## Stored data entries:
-----
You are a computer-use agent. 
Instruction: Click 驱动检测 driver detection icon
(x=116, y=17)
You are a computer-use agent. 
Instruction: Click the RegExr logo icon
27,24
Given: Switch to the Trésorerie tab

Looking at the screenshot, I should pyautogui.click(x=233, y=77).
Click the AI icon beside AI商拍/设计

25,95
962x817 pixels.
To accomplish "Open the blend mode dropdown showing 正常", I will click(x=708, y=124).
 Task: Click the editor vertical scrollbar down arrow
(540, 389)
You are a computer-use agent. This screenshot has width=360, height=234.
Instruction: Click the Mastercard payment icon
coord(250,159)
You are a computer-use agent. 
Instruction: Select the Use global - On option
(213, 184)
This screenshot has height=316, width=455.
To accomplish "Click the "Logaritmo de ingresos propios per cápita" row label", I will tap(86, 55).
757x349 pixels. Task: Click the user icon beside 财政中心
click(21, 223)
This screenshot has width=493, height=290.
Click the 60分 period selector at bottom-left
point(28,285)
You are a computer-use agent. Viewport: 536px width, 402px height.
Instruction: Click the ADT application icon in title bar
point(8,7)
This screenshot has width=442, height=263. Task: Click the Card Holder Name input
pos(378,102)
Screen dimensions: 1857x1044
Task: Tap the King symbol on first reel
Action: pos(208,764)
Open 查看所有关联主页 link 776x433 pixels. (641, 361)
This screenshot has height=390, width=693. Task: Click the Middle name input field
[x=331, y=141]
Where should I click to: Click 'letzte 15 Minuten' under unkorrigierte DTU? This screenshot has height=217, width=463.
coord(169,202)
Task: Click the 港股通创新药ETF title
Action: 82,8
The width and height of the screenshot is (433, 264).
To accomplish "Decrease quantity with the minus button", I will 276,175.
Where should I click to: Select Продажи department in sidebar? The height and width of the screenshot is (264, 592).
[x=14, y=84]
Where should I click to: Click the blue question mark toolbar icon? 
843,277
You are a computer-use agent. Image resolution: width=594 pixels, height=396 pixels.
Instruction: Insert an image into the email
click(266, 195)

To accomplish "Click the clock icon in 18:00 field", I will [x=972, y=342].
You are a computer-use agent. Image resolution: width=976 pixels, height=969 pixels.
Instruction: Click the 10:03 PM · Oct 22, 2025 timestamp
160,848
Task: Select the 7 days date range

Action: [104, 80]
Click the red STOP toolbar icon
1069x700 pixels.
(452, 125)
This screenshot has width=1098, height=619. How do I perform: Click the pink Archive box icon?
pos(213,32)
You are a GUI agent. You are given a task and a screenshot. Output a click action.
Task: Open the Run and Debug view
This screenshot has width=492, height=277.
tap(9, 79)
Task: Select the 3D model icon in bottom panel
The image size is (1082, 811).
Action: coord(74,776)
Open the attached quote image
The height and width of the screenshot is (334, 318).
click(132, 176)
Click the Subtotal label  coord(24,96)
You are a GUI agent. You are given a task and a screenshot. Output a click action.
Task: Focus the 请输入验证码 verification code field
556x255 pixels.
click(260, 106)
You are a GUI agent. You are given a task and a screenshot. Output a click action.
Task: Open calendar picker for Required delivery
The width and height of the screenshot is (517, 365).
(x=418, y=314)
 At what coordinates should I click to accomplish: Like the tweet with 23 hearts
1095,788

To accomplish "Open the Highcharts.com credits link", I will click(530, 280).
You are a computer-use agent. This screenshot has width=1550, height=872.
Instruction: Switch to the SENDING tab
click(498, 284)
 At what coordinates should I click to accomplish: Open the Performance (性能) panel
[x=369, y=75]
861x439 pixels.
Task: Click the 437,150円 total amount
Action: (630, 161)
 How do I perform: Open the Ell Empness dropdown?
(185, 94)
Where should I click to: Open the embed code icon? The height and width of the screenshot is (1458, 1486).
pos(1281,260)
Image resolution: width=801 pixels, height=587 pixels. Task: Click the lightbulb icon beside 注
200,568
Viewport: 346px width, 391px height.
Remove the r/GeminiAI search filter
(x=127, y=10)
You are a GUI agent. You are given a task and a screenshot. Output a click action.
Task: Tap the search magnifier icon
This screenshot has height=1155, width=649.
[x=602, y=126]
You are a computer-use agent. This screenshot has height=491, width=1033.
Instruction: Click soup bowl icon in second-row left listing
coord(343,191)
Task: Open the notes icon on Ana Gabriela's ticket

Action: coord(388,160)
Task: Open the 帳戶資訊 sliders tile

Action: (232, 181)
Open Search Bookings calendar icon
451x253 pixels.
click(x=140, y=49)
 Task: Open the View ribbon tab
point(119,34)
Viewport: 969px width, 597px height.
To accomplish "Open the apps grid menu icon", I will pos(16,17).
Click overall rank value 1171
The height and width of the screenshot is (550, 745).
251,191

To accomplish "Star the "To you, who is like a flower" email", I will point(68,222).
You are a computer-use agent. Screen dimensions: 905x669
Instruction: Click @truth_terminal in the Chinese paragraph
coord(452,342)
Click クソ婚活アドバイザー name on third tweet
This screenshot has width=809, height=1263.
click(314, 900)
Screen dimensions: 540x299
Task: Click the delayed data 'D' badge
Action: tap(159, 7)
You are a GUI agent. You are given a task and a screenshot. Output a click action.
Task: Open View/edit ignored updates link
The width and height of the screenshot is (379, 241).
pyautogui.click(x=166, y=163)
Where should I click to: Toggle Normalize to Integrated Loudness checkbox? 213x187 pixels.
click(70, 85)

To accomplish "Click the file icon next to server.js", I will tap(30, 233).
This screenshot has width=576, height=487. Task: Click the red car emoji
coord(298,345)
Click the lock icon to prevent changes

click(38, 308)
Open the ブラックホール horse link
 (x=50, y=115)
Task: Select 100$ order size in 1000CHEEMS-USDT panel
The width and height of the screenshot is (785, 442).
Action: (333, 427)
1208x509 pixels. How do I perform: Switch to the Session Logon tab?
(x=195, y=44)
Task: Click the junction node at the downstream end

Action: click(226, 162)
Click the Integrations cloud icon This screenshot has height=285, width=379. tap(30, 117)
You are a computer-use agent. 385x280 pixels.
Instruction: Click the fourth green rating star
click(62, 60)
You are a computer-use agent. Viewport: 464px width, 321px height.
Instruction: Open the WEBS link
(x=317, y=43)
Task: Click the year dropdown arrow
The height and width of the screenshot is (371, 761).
-----
## What to work on:
Could you write out the full data verbatim?

## Completed task:
You are a computer-use agent. 
Instruction: Click 驱动检测 driver detection icon
(x=116, y=17)
You are a computer-use agent. 
Instruction: Click the RegExr logo icon
27,24
Given: Switch to the Trésorerie tab

Looking at the screenshot, I should pyautogui.click(x=233, y=77).
Click the AI icon beside AI商拍/设计

25,95
962x817 pixels.
To accomplish "Open the blend mode dropdown showing 正常", I will click(x=708, y=124).
 Task: Click the editor vertical scrollbar down arrow
(540, 389)
You are a computer-use agent. This screenshot has width=360, height=234.
Instruction: Click the Mastercard payment icon
coord(250,159)
You are a computer-use agent. 
Instruction: Select the Use global - On option
(213, 184)
This screenshot has height=316, width=455.
To accomplish "Click the "Logaritmo de ingresos propios per cápita" row label", I will tap(86, 55).
757x349 pixels. Task: Click the user icon beside 财政中心
click(21, 223)
This screenshot has width=493, height=290.
Click the 60分 period selector at bottom-left
point(28,285)
You are a computer-use agent. Viewport: 536px width, 402px height.
Instruction: Click the ADT application icon in title bar
point(8,7)
This screenshot has width=442, height=263. Task: Click the Card Holder Name input
pos(378,102)
Screen dimensions: 1857x1044
Task: Tap the King symbol on first reel
Action: pos(208,764)
Open 查看所有关联主页 link 776x433 pixels. (641, 361)
This screenshot has height=390, width=693. Task: Click the Middle name input field
[x=331, y=141]
Where should I click to: Click 'letzte 15 Minuten' under unkorrigierte DTU? This screenshot has height=217, width=463.
coord(169,202)
Task: Click the 港股通创新药ETF title
Action: 82,8
The width and height of the screenshot is (433, 264).
To accomplish "Decrease quantity with the minus button", I will 276,175.
Where should I click to: Select Продажи department in sidebar? The height and width of the screenshot is (264, 592).
[x=14, y=84]
Where should I click to: Click the blue question mark toolbar icon? 
843,277
You are a computer-use agent. Image resolution: width=594 pixels, height=396 pixels.
Instruction: Insert an image into the email
click(266, 195)

To accomplish "Click the clock icon in 18:00 field", I will [x=972, y=342].
You are a computer-use agent. Image resolution: width=976 pixels, height=969 pixels.
Instruction: Click the 10:03 PM · Oct 22, 2025 timestamp
160,848
Task: Select the 7 days date range

Action: [104, 80]
Click the red STOP toolbar icon
1069x700 pixels.
(452, 125)
This screenshot has width=1098, height=619. How do I perform: Click the pink Archive box icon?
pos(213,32)
You are a GUI agent. You are given a task and a screenshot. Output a click action.
Task: Open the Run and Debug view
This screenshot has width=492, height=277.
tap(9, 79)
Task: Select the 3D model icon in bottom panel
The image size is (1082, 811).
Action: coord(74,776)
Open the attached quote image
The height and width of the screenshot is (334, 318).
click(132, 176)
Click the Subtotal label  coord(24,96)
You are a GUI agent. You are given a task and a screenshot. Output a click action.
Task: Focus the 请输入验证码 verification code field
556x255 pixels.
click(260, 106)
You are a GUI agent. You are given a task and a screenshot. Output a click action.
Task: Open calendar picker for Required delivery
The width and height of the screenshot is (517, 365).
(x=418, y=314)
 At what coordinates should I click to accomplish: Like the tweet with 23 hearts
1095,788

To accomplish "Open the Highcharts.com credits link", I will click(530, 280).
You are a computer-use agent. This screenshot has width=1550, height=872.
Instruction: Switch to the SENDING tab
click(498, 284)
 At what coordinates should I click to accomplish: Open the Performance (性能) panel
[x=369, y=75]
861x439 pixels.
Task: Click the 437,150円 total amount
Action: (630, 161)
 How do I perform: Open the Ell Empness dropdown?
(185, 94)
Where should I click to: Open the embed code icon? The height and width of the screenshot is (1458, 1486).
pos(1281,260)
Image resolution: width=801 pixels, height=587 pixels. Task: Click the lightbulb icon beside 注
200,568
Viewport: 346px width, 391px height.
Remove the r/GeminiAI search filter
(x=127, y=10)
You are a GUI agent. You are given a task and a screenshot. Output a click action.
Task: Tap the search magnifier icon
This screenshot has height=1155, width=649.
[x=602, y=126]
You are a computer-use agent. This screenshot has height=491, width=1033.
Instruction: Click soup bowl icon in second-row left listing
coord(343,191)
Task: Open the notes icon on Ana Gabriela's ticket

Action: coord(388,160)
Task: Open the 帳戶資訊 sliders tile

Action: (232, 181)
Open Search Bookings calendar icon
451x253 pixels.
click(x=140, y=49)
 Task: Open the View ribbon tab
point(119,34)
Viewport: 969px width, 597px height.
To accomplish "Open the apps grid menu icon", I will pos(16,17).
Click overall rank value 1171
The height and width of the screenshot is (550, 745).
251,191

To accomplish "Star the "To you, who is like a flower" email", I will point(68,222).
You are a computer-use agent. Screen dimensions: 905x669
Instruction: Click @truth_terminal in the Chinese paragraph
coord(452,342)
Click クソ婚活アドバイザー name on third tweet
This screenshot has width=809, height=1263.
click(314, 900)
Screen dimensions: 540x299
Task: Click the delayed data 'D' badge
Action: tap(159, 7)
You are a GUI agent. You are given a task and a screenshot. Output a click action.
Task: Open View/edit ignored updates link
The width and height of the screenshot is (379, 241).
pyautogui.click(x=166, y=163)
Where should I click to: Toggle Normalize to Integrated Loudness checkbox? 213x187 pixels.
click(70, 85)

To accomplish "Click the file icon next to server.js", I will tap(30, 233).
This screenshot has width=576, height=487. Task: Click the red car emoji
coord(298,345)
Click the lock icon to prevent changes

click(38, 308)
Open the ブラックホール horse link
 (x=50, y=115)
Task: Select 100$ order size in 1000CHEEMS-USDT panel
The width and height of the screenshot is (785, 442).
Action: (333, 427)
1208x509 pixels. How do I perform: Switch to the Session Logon tab?
(x=195, y=44)
Task: Click the junction node at the downstream end

Action: click(226, 162)
Click the Integrations cloud icon This screenshot has height=285, width=379. tap(30, 117)
You are a computer-use agent. 385x280 pixels.
Instruction: Click the fourth green rating star
click(62, 60)
You are a computer-use agent. Viewport: 464px width, 321px height.
Instruction: Open the WEBS link
(x=317, y=43)
Task: Click the year dropdown arrow
The height and width of the screenshot is (371, 761).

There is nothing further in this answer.